Source data
┄┄┄┄┄┄┄┄┄┄

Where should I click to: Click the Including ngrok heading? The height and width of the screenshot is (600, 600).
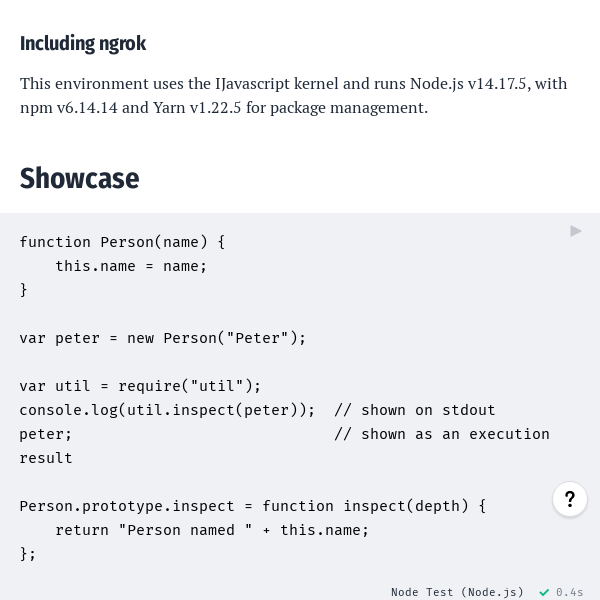click(x=83, y=43)
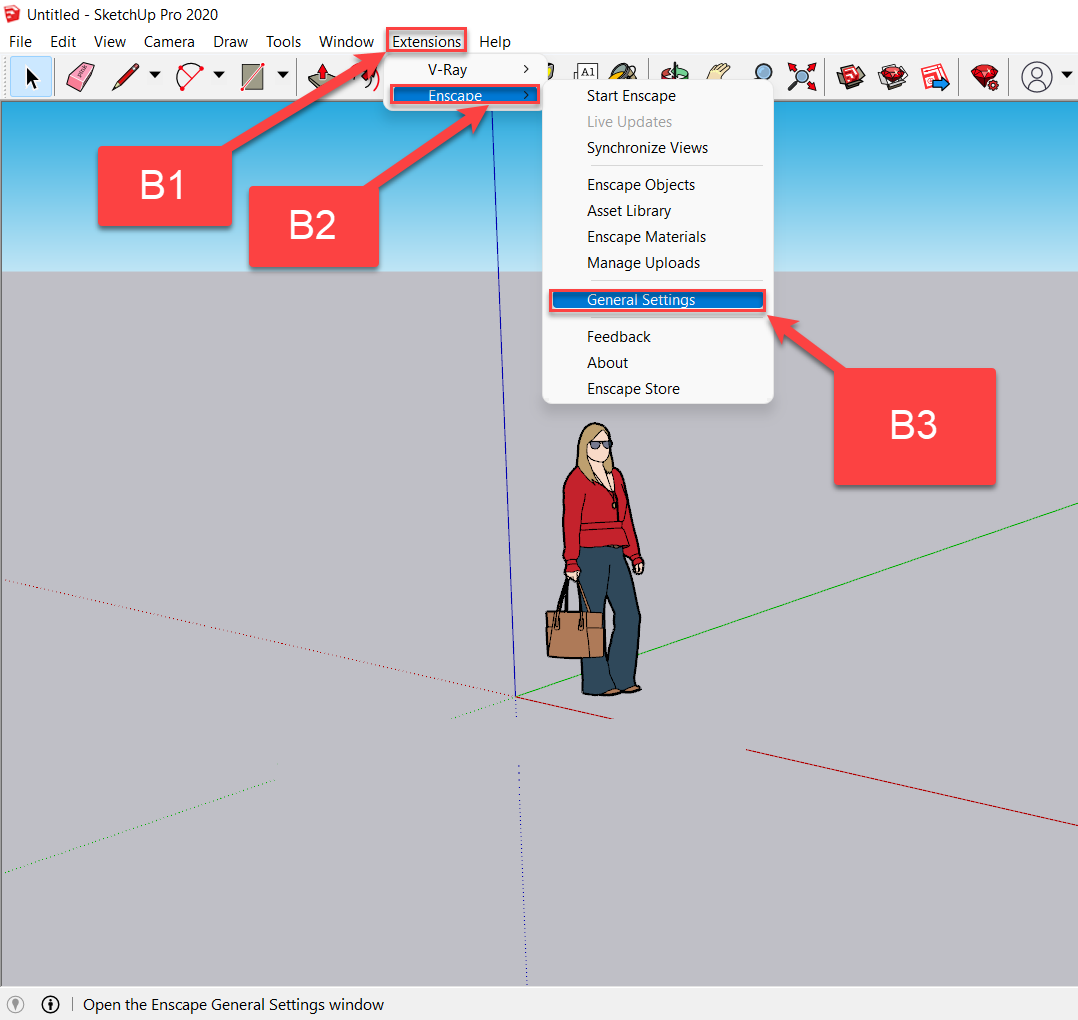Activate the Select arrow tool
Screen dimensions: 1078x1020
point(30,76)
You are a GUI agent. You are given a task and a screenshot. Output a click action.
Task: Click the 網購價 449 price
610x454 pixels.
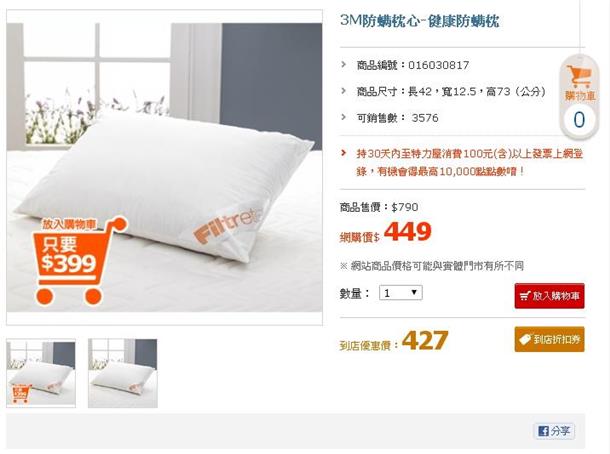pyautogui.click(x=407, y=231)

┄┄┄┄┄┄┄┄┄┄

- Work to be completed -
Starting with the top line, write out all the data above exactly; keep the pictures out.

- Result of the exercise -
Where should I click to: Click the Including ngrok heading? The height and width of the screenshot is (600, 600).
click(x=83, y=43)
Activate the Select arrow tool
Screen dimensions: 1078x1020
point(30,76)
You are a GUI agent. You are given a task and a screenshot. Output a click action.
Task: Click the 網購價 449 price
610x454 pixels.
pyautogui.click(x=407, y=231)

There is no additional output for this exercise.